Overview

Teen Pregnancy and Childbearing

Parenting at any age can be challenging, but it can be particularly difficult for adolescent parents. In 2010, almost 370,000 babies were born to teen girls between the ages of 15 and 19.[1] Childbearing during adolescence negatively affects the parents, their children, and society. Compared with their peers who delay childbearing, teen girls who have babies are:

  • Less likely to finish high school;
  • More likely to rely on public assistance
  • More likely to be poor as adults; and
  • More likely to have children who have poorer educational, behavioral, and health outcomes over the course of their lives than do kids born to older parents.[2]

Teen childbearing costs U.S. taxpayers billions of dollars due to lost tax revenue, increased public assistance payments, and greater expenditures for public health care, foster care, and criminal justice services.[2]

The good news is that teen birth rates in the United States have declined almost continuously since the early 1990s — including a steep drop of nine percent from 2009 to 2010 — and are currently at historic lows.[3,4] Between 1991 and 2010, the teen birth rate decreased 44 percent in the United States (from 61.8 to 34.3 per 1,000 teens).[3,4] Despite this decline, the U.S. teen birth rate is still higher than that of many other developed countries, including Canada and the United Kingdom.[5]
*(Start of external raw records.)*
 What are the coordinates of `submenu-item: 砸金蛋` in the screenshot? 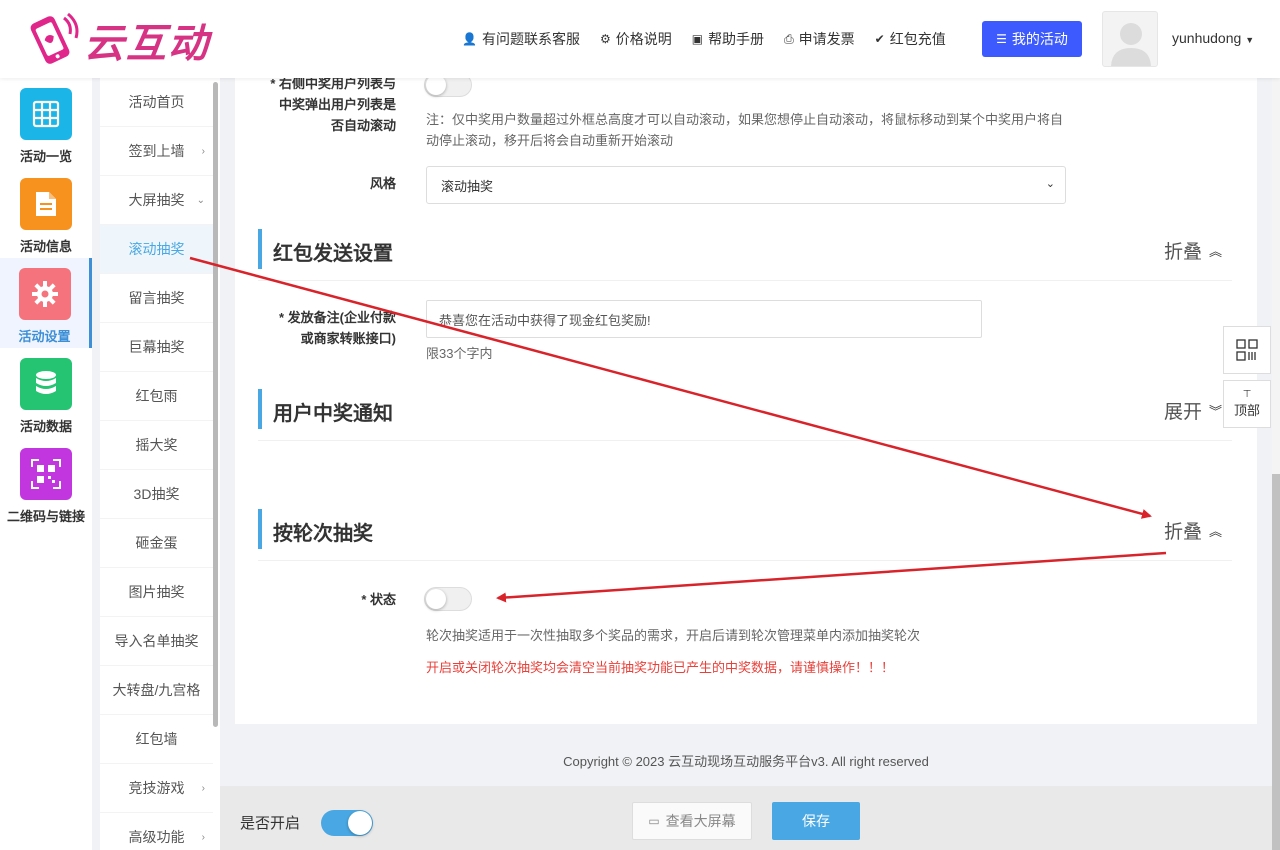 It's located at (156, 544).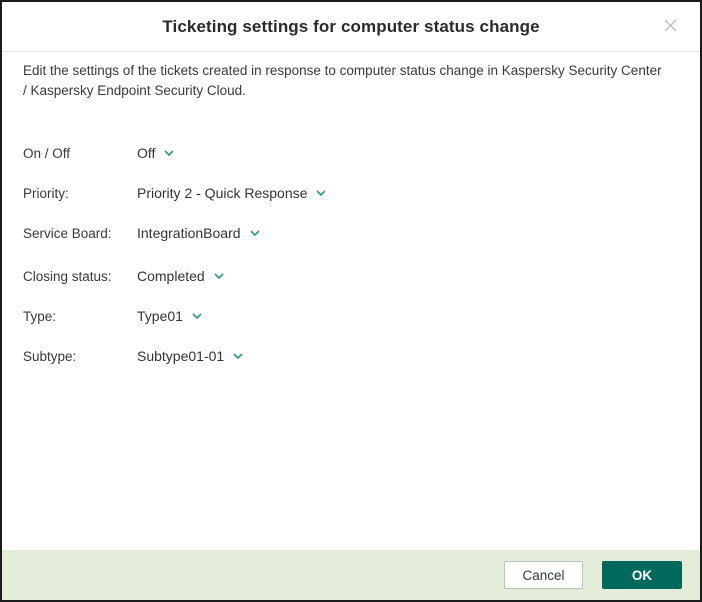 The width and height of the screenshot is (702, 602). Describe the element at coordinates (346, 233) in the screenshot. I see `form-row-service-board: Service Board: IntegrationBoard` at that location.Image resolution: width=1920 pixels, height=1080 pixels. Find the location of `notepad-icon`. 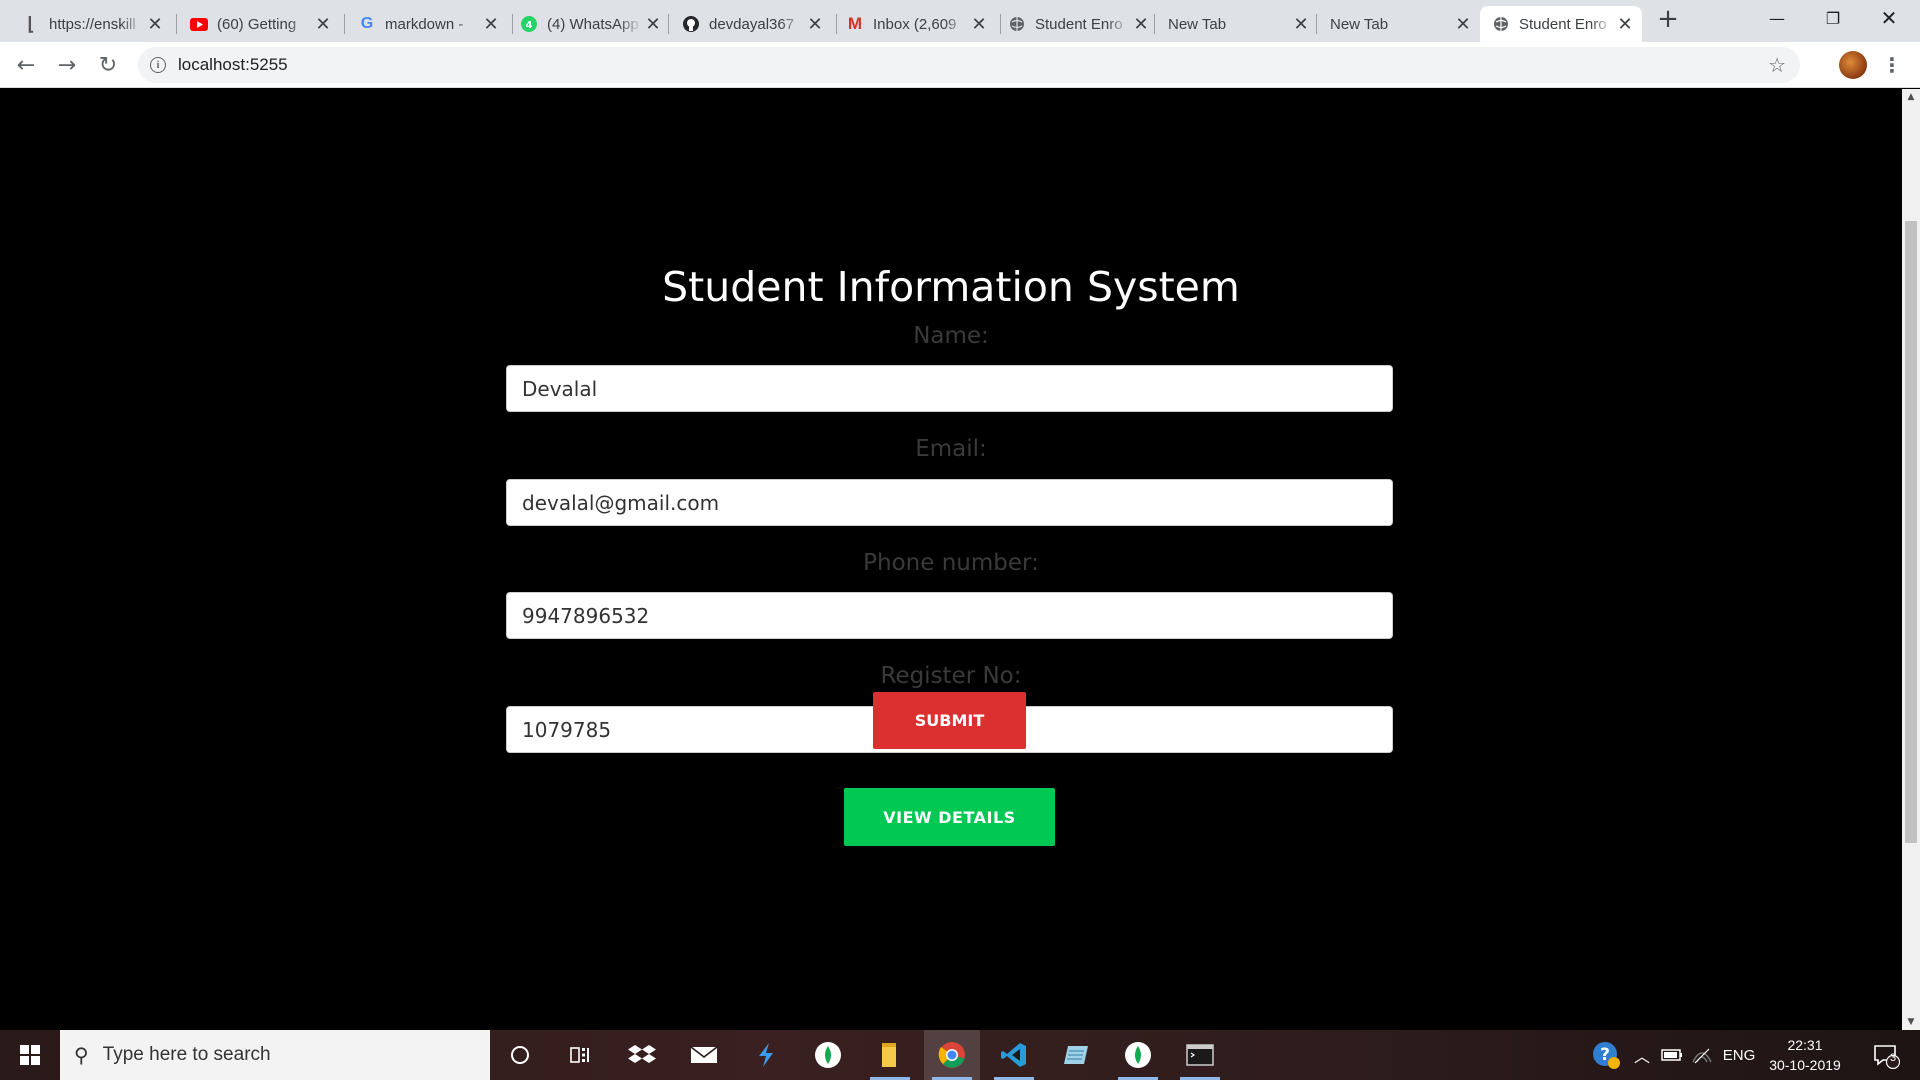

notepad-icon is located at coordinates (1076, 1055). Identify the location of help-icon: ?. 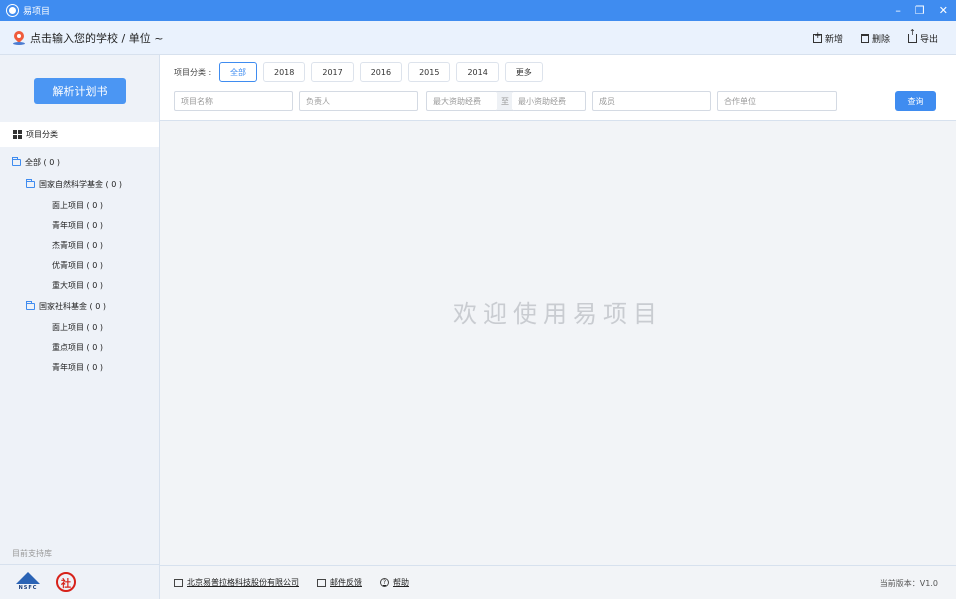
(384, 582).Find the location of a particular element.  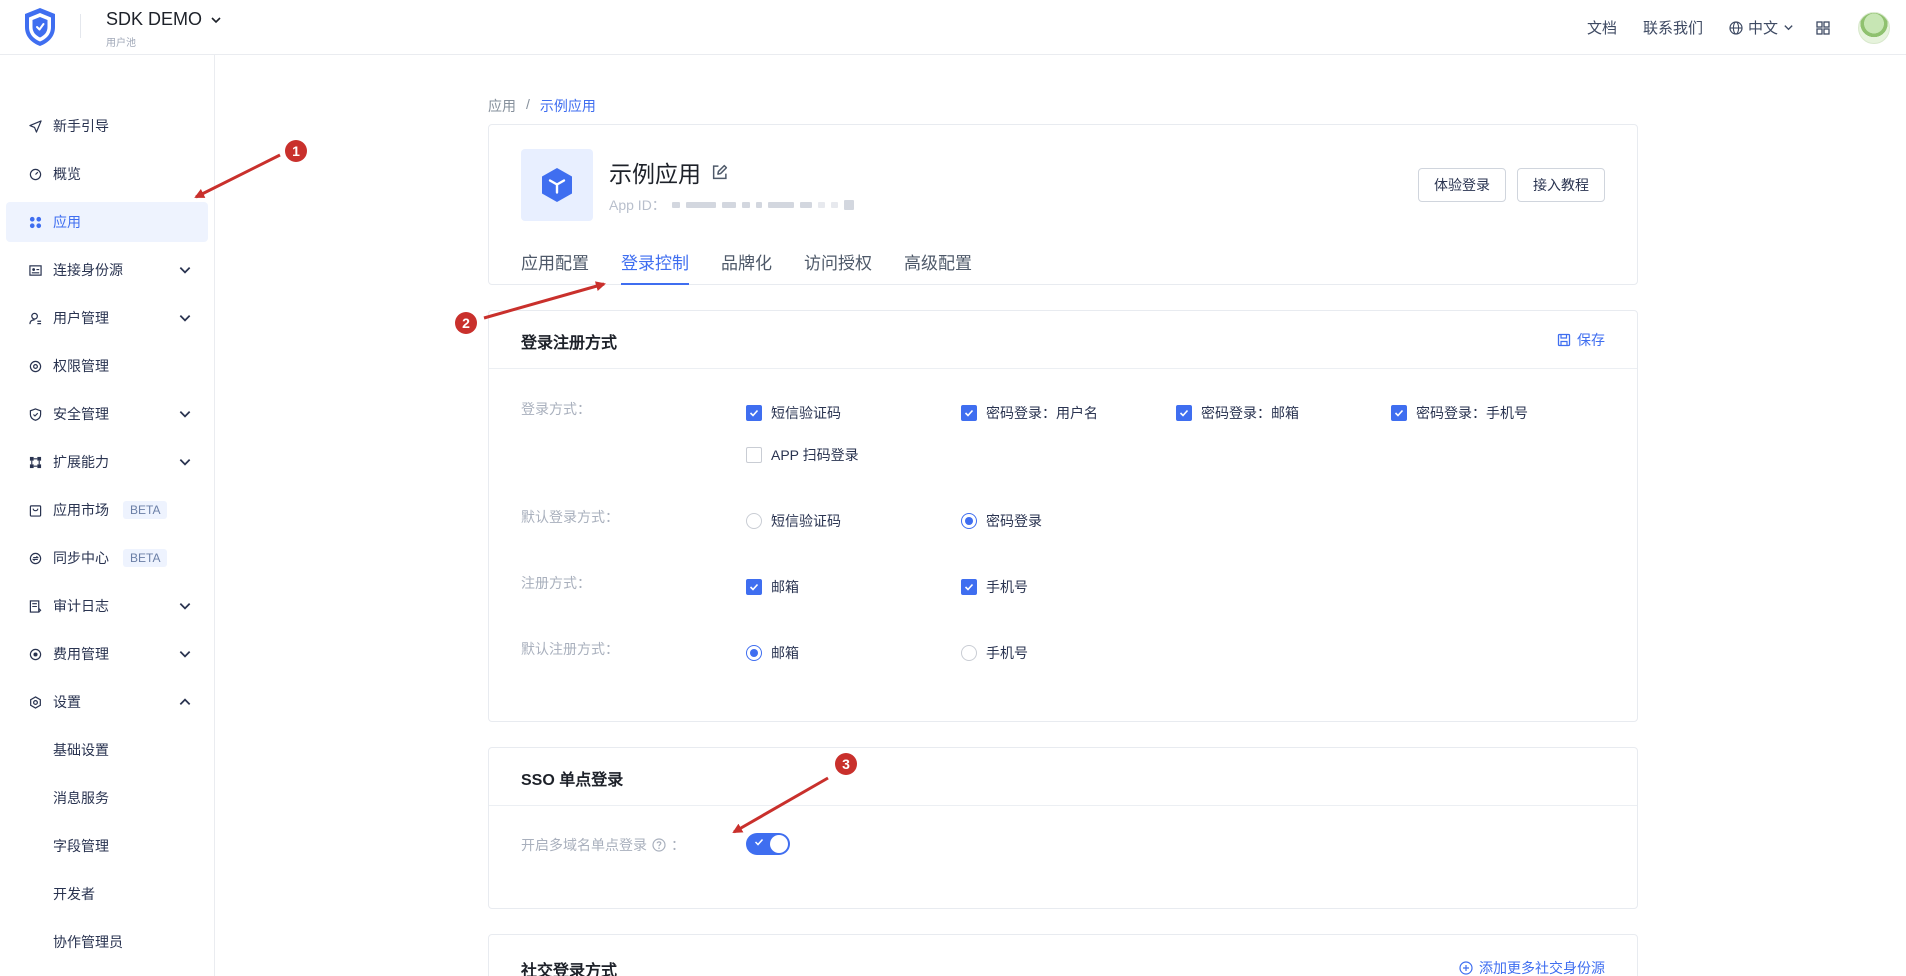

Recent studies have explored strategies to reduce teen childbearing and its associated negative outcomes for parents, children, and society. For example, results from economic analyses suggest that implementing evidence-based teen pregnancy prevention programs, expanding access to Medicaid family planning services, and utilizing mass media campaigns to promote safe sex may reduce teen pregnancy and save taxpayer dollars.[6] Additionally, the Pregnancy Assistance Fund initiative of the Office of Adolescent Health (OAH) was set up to help pregnant and parenting teens receive the education, health care, parenting skills, and additional supports that they need. This help, in turn, may improve the likelihood of success in adulthood for these young parents, and reduce the probability that they will have or father other children as teens and that their children will grow up to become teen parents.